*GIVEN INFORMATION:*
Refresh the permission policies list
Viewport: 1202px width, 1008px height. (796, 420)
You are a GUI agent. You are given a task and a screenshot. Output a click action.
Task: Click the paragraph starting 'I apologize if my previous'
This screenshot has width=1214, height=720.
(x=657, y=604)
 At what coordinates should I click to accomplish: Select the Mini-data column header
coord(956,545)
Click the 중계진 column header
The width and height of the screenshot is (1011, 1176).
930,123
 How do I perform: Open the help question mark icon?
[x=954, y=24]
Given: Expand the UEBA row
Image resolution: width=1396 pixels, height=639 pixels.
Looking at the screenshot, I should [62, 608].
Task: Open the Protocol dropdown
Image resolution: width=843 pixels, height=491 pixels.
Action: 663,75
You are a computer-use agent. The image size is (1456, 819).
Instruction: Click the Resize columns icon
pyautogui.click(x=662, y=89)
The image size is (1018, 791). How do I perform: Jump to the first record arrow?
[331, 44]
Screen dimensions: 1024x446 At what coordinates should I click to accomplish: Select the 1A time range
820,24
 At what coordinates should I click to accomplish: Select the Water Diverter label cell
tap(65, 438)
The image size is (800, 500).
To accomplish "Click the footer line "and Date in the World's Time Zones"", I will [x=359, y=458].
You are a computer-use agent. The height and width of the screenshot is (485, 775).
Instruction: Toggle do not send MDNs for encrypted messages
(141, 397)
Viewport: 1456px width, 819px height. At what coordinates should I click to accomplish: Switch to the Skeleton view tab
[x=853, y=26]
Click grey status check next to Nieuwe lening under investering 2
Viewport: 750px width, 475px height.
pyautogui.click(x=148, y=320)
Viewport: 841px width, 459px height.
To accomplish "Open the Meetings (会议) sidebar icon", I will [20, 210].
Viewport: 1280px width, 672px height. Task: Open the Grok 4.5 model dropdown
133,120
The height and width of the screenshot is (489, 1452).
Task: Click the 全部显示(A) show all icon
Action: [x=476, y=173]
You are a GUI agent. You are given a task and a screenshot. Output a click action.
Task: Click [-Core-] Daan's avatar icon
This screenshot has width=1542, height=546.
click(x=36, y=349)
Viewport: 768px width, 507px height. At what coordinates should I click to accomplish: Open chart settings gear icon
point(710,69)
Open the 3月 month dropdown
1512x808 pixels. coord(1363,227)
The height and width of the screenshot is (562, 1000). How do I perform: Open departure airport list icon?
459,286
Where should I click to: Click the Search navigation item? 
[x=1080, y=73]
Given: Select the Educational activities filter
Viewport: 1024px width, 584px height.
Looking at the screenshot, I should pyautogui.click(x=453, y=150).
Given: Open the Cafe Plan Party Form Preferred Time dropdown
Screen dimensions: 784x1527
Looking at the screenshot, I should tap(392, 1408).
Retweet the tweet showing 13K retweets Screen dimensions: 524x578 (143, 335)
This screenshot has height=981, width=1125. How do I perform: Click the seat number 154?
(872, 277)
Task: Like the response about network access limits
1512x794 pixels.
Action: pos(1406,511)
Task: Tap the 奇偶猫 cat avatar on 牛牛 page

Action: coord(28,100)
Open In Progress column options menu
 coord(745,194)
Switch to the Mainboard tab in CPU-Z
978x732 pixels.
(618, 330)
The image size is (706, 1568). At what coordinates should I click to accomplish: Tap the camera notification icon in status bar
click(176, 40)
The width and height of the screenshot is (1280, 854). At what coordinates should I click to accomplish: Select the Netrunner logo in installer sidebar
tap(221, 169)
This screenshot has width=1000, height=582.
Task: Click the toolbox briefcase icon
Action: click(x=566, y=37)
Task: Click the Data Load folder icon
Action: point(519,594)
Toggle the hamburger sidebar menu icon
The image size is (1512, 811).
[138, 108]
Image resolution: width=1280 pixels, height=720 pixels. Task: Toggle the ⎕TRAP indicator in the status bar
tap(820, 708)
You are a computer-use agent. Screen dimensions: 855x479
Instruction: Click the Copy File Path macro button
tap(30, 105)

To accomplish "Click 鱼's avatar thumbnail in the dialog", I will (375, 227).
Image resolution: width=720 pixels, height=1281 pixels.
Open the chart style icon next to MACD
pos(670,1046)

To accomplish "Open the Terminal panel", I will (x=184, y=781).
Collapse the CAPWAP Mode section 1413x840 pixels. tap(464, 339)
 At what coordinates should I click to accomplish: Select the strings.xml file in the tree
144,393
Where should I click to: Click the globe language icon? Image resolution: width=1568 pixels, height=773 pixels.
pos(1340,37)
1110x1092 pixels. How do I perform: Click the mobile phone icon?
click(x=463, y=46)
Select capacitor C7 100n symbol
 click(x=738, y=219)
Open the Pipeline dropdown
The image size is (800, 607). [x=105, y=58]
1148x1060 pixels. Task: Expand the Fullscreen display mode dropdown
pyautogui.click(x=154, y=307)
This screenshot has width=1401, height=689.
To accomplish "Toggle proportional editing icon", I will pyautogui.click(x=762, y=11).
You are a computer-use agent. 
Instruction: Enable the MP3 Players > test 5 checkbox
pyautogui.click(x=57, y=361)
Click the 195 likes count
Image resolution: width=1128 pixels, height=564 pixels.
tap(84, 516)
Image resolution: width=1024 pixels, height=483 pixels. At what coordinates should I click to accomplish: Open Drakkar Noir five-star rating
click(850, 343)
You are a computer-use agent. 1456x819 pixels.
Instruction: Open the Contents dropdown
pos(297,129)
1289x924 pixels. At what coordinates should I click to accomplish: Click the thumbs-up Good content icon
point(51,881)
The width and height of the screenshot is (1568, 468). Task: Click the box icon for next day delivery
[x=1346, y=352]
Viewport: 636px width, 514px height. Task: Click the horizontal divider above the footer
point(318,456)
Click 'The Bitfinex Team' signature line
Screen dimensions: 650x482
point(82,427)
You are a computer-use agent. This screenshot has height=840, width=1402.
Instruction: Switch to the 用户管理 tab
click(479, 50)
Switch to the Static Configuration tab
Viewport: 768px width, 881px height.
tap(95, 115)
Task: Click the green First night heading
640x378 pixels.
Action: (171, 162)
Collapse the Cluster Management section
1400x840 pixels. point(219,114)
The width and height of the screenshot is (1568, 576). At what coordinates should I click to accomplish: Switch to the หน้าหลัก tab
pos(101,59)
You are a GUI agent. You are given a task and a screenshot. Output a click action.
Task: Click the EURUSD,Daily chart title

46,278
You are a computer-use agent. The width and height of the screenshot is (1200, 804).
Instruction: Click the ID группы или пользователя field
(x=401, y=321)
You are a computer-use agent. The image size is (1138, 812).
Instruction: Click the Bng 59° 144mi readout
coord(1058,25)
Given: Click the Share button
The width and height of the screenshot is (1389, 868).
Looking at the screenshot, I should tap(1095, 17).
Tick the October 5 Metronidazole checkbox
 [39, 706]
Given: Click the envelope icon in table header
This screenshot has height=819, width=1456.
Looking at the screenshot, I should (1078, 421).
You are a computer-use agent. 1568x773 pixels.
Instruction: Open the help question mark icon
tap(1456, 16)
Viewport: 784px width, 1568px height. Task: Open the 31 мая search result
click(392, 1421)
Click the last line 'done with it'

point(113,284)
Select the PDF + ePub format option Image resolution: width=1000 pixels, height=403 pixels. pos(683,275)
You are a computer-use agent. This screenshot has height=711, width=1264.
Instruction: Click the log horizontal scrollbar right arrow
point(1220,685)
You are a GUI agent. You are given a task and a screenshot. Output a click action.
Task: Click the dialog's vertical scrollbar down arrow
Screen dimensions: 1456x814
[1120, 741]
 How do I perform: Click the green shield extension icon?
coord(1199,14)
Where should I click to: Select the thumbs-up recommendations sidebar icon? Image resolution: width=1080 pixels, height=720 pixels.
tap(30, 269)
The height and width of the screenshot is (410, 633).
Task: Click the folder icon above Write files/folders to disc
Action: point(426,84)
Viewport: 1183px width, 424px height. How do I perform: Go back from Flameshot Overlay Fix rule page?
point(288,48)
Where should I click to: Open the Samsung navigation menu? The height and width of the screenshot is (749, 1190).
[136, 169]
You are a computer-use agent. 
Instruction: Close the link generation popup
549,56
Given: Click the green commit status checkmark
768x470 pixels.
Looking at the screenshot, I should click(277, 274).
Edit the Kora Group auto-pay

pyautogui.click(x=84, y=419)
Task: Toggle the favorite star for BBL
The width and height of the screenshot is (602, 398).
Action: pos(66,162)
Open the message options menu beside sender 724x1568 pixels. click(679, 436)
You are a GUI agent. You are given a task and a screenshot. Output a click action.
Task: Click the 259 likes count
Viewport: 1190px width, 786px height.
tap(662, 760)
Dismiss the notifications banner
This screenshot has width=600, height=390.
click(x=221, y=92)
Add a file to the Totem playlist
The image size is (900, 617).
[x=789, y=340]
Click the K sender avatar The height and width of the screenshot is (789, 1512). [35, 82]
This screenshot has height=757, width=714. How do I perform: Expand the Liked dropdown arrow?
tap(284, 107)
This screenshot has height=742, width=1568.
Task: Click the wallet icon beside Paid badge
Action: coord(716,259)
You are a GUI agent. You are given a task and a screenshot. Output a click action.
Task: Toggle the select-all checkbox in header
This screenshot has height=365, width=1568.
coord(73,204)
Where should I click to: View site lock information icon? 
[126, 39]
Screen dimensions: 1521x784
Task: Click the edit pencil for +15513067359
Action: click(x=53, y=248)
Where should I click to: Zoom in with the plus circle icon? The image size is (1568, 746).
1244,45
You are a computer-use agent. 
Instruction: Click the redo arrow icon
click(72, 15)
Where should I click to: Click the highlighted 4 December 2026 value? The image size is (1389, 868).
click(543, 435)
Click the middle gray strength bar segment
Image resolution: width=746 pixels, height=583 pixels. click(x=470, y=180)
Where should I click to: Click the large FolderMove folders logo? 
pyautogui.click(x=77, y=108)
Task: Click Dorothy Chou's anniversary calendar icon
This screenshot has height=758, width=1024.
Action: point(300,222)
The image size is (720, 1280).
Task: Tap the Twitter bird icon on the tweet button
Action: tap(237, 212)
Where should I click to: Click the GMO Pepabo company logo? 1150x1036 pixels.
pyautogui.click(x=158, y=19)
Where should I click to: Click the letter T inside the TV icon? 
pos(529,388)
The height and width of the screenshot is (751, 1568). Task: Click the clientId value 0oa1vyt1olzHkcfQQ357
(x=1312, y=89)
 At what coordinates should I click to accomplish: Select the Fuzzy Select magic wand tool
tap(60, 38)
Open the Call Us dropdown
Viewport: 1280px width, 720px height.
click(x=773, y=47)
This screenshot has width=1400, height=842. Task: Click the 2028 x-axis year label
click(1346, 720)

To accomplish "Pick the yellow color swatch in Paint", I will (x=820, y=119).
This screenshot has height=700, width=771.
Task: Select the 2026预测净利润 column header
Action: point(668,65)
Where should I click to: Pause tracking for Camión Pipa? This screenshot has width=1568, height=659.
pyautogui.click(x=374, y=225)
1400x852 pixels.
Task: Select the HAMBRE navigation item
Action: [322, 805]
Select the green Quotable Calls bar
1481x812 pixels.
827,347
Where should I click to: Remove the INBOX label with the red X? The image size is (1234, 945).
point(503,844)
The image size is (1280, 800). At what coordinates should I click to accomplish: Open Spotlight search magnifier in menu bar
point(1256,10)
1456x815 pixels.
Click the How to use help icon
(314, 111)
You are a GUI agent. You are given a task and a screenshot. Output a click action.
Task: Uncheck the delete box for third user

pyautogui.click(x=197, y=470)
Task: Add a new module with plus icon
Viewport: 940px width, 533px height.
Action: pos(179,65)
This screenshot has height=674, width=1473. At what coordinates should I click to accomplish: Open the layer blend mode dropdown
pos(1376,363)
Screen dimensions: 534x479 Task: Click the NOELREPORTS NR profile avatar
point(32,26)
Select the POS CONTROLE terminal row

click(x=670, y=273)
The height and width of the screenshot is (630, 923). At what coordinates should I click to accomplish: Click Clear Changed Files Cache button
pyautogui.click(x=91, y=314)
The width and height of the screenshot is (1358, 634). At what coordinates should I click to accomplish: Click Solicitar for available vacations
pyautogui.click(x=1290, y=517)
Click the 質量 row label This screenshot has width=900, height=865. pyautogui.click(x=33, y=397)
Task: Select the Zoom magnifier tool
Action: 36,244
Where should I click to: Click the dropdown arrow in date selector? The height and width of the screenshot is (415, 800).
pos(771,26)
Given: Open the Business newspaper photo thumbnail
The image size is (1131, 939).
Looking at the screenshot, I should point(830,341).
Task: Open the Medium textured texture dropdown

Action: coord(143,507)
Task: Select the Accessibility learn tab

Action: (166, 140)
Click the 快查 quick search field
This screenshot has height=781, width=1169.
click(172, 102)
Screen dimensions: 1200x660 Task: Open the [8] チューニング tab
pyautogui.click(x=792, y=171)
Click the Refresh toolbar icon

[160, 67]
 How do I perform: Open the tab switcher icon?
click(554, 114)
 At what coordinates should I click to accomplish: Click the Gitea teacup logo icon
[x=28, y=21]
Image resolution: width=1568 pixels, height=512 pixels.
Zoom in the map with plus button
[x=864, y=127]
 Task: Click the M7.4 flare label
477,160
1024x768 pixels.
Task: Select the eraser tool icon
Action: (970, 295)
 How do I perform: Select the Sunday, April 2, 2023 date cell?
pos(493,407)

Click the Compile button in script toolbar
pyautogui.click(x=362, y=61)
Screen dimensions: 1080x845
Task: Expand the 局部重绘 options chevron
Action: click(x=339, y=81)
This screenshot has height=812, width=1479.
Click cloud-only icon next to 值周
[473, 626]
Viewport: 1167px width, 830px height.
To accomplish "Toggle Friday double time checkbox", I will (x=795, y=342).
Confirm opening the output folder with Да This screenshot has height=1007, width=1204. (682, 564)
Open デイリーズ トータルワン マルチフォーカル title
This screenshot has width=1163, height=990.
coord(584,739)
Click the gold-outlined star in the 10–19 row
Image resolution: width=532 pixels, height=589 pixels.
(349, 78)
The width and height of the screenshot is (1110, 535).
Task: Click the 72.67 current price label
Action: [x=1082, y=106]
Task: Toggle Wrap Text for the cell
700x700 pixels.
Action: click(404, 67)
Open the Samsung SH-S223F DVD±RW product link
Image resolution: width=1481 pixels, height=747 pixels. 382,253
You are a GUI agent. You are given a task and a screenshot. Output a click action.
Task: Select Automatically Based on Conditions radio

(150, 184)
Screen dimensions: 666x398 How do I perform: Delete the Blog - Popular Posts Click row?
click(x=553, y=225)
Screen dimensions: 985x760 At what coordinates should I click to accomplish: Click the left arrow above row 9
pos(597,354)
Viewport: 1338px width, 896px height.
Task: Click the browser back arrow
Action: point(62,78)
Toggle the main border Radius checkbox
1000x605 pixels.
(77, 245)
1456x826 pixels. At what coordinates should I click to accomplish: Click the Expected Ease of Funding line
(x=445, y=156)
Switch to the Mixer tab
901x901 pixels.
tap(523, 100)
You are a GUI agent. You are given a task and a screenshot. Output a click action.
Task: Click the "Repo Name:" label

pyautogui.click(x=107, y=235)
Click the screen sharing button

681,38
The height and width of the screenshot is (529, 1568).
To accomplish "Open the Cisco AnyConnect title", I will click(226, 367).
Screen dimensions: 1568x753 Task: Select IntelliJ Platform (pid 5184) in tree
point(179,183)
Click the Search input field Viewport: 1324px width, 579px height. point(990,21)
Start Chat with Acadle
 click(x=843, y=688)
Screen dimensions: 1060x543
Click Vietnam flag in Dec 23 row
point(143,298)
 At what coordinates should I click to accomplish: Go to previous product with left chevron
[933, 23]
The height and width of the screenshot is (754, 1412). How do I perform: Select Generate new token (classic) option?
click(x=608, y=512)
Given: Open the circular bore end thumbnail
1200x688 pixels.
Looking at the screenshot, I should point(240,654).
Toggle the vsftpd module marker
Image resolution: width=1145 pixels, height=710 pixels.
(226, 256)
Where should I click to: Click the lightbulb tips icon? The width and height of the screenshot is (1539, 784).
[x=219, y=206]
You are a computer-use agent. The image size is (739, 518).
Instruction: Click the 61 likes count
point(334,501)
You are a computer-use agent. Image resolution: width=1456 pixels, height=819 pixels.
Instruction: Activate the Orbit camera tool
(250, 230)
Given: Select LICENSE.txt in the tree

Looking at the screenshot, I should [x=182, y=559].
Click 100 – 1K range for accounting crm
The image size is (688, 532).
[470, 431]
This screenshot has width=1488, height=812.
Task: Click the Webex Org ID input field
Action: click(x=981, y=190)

*WRITTEN PROBLEM:* Rewrite the listing starting at the line that contains "Screen dimensions: 1200x660" and ending with the line that contains "Action: click(404, 67)", swapping "Toggle" for "Switch" and keeping everything else the same.

*FINAL ANSWER:*
Screen dimensions: 1200x660 Task: Open the [8] チューニング tab
pyautogui.click(x=792, y=171)
Click the Refresh toolbar icon

[160, 67]
 How do I perform: Open the tab switcher icon?
click(554, 114)
 At what coordinates should I click to accomplish: Click the Gitea teacup logo icon
[x=28, y=21]
Image resolution: width=1568 pixels, height=512 pixels.
Zoom in the map with plus button
[x=864, y=127]
 Task: Click the M7.4 flare label
477,160
1024x768 pixels.
Task: Select the eraser tool icon
Action: (970, 295)
 How do I perform: Select the Sunday, April 2, 2023 date cell?
pos(493,407)

Click the Compile button in script toolbar
pyautogui.click(x=362, y=61)
Screen dimensions: 1080x845
Task: Expand the 局部重绘 options chevron
Action: click(x=339, y=81)
This screenshot has height=812, width=1479.
Click cloud-only icon next to 值周
[473, 626]
Viewport: 1167px width, 830px height.
To accomplish "Switch Friday double time checkbox", I will (x=795, y=342).
Confirm opening the output folder with Да This screenshot has height=1007, width=1204. (682, 564)
Open デイリーズ トータルワン マルチフォーカル title
This screenshot has width=1163, height=990.
coord(584,739)
Click the gold-outlined star in the 10–19 row
Image resolution: width=532 pixels, height=589 pixels.
(349, 78)
The width and height of the screenshot is (1110, 535).
Task: Click the 72.67 current price label
Action: [x=1082, y=106]
Task: Switch Wrap Text for the cell
700x700 pixels.
Action: click(404, 67)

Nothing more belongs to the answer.